Bictegravir, a novel integrase inhibitor against HIV, was approved in 2018 in the United States and Europe. 1 , 2 The US and European HIV guidelines recommend the combination of bictegravir, tenofovir alafenamide, and emtricitabine (tradename: Biktarvy) as an initial treatment for most people living with HIV (PLWH). 3 , 4 Bictegravir is metabolized equally by CYP3A and UGT1A1, has no inhibitory or inducing potential, and is well tolerated. 5 , 6 Thus, bictegravir would be well‐suited for aging PLWH; however, it is mostly uncertain if bictegravir pharmacokinetics change to a clinically relevant extend to justify a dose adjustment based on the age of the treated individual.
Physiological and biological changes characterize the aging process, which alter drug pharmacokinetics. The most significant changes with aging are the decline in hepatic and renal blood flow and glomerular filtration rate, which result in reduced drug clearance. 7 , 8 The activity of metabolizing enzymes and active drug transporters appear to remain unchanged in elderly compared with young individuals. 7 , 9
Physiologically‐based pharmacokinetic (PBPK) modeling is an accepted approach by the regulatory authorities to investigate clinical scenarios that cannot easily or ethically be studied. 10 , 11 Virtual populations inform the PBPK model, which are based on measured organ weights, regional blood flows, and other physiological parameters important to predict drug pharmacokinetics. 7 A combination of measured in vitro and clinically observed in vivo data are used to simulate drug disposition in virtual individuals. 12 Simulation results are compared against clinically observed data to verify the developed model before extrapolating to unknown scenarios of interest.

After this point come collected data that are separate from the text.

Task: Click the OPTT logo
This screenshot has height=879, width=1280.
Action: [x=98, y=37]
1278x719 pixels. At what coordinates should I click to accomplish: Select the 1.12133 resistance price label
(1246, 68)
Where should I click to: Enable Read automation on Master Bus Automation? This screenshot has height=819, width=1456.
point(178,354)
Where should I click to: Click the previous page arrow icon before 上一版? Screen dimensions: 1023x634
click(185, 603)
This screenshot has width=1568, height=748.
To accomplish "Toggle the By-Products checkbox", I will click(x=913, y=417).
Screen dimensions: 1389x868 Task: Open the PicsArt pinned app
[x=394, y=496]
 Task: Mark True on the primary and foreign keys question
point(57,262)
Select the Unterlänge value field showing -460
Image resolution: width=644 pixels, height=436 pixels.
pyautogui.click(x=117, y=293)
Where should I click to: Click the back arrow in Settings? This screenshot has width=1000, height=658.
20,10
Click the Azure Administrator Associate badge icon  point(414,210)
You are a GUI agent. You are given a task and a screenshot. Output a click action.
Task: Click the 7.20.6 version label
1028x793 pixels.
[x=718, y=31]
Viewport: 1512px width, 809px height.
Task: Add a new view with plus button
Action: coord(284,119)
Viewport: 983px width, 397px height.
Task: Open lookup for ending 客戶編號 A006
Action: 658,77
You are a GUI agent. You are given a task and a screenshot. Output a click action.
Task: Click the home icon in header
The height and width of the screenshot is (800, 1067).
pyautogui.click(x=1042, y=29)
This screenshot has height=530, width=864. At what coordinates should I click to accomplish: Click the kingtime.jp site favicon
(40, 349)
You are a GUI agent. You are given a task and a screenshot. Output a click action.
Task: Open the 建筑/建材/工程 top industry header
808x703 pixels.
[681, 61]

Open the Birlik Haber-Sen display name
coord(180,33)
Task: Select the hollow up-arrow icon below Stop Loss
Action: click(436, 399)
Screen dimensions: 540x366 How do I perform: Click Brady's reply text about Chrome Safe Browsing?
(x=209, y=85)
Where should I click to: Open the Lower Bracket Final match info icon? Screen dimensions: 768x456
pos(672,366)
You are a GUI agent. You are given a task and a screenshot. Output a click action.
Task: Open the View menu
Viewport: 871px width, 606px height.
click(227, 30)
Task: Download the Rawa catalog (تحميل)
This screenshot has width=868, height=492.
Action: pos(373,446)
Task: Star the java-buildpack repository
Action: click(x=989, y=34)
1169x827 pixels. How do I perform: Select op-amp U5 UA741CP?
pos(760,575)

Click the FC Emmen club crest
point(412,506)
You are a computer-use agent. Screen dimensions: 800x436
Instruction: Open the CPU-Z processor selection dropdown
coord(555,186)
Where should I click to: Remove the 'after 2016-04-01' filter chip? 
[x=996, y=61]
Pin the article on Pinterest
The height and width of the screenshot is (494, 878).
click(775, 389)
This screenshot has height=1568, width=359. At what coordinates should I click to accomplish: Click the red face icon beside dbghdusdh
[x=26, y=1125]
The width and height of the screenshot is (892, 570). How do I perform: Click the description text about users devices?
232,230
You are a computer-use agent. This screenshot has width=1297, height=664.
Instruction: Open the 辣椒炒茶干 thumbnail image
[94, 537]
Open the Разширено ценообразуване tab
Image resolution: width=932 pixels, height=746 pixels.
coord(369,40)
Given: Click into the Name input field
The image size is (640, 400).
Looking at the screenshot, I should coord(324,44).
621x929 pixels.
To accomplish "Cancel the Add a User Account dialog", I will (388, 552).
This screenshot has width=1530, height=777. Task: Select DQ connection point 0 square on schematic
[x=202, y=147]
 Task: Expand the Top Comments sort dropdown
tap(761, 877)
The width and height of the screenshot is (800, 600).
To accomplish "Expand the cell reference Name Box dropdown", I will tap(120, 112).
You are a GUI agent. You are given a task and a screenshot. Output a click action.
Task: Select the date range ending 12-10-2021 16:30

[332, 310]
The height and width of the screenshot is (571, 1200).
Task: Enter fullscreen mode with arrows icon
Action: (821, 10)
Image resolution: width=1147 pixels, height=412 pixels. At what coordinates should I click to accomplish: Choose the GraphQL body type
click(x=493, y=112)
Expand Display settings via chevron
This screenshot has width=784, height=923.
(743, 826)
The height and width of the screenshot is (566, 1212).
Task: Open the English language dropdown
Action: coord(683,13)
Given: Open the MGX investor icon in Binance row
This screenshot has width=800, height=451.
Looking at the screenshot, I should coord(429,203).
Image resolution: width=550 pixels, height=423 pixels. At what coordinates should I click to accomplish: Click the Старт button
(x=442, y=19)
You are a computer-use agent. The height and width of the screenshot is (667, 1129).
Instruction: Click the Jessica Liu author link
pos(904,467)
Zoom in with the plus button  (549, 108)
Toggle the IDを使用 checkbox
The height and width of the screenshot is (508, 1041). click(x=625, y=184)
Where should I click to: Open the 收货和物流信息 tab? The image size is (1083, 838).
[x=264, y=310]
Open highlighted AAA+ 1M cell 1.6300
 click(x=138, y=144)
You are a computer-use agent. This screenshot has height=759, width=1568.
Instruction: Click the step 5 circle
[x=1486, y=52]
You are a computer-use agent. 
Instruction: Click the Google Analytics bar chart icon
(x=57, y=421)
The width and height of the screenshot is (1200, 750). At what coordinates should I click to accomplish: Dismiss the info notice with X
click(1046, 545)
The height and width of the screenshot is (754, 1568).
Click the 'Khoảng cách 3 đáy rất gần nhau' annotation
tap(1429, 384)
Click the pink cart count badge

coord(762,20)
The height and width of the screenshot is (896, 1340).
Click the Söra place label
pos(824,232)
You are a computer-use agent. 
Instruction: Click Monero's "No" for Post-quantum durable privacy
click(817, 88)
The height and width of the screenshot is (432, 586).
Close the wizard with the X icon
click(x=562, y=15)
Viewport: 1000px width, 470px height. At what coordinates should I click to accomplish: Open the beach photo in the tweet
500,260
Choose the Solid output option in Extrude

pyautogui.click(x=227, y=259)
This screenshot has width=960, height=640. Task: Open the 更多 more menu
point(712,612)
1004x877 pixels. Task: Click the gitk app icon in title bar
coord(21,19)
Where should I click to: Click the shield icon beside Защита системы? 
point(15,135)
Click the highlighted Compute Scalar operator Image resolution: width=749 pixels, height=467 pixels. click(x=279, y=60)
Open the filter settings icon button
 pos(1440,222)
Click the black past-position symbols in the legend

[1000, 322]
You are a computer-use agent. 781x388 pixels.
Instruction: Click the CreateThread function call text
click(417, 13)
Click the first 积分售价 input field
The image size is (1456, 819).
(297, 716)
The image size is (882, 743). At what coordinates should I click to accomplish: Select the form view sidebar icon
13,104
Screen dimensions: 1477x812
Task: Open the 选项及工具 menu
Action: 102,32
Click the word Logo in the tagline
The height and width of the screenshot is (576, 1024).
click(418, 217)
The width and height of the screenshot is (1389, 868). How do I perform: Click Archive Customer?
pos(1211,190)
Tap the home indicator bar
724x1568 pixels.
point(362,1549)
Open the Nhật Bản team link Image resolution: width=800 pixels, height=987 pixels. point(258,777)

The aim of the present study was to analyze bictegravir pharmacokinetics in aging PLWH ≥ 55 years using our previously developed PBPK model 12 and to verify bictegravir simulations with therapeutic drug monitoring (TDM) data from PLWH enrolled in the Swiss HIV Cohort Study (SHCS).
METHODS
We took three different steps to investigate the impact of advanced age on bictegravir pharmacokinetics. First, we developed a predictive PBPK model for bictegravir using clinically observed data from phase I studies. Second, we verified the model and the extrapolation to the elderly with bictegravir TDM data obtained in young (20–55 years) and elderly PLWH (55–85 years) enrolled in the SHCS. Third, we analyzed the continuous impact of aging (20–99 years) on bictegravir pharmacokinetics.
Physiologically‐based pharmacokinetic model
A whole‐body PBPK model constructed in Matlab 2017a was used. The structure of the PBPK model contained 18 compartments, which represent different organs and tissues of the human body. 12 In brief, drug absorption is modeled by a modified version of the compartmental absorption and transit model, using in vitro permeability data from Caco‐2 cells as the main input. A limitation is that complex formulations and dissolution cannot be simulated. 13 Drug distribution is calculated based on Rodgers and Rowland from the physicochemical properties of a drug. 14 , 15 , 16 Metabolism is accounted for in the intestine and in the liver. 12 Virtual individuals aged 20 to 99 years were created considering age‐related demographical (e.g., body weight), physiological (e.g., blood flows), and biological (e.g., metabolizing enzyme activity) parameters with random variability based on normal distribution. 7
Input parameters for bictegravir were taken from the published literature (Table S1 ). The clearance for each elimination pathway was retrogradely calculated from the clinically observed clearance of 50 mg bictegravir and the known in vitro fractions of each elimination pathway. 5 , 6 Bictegravir is equally metabolized to 90% by CYP3A and UGT1A1, one percent is cleared renally, 17 and the missing clearance was assigned to an unspecified hepatic elimination pathway.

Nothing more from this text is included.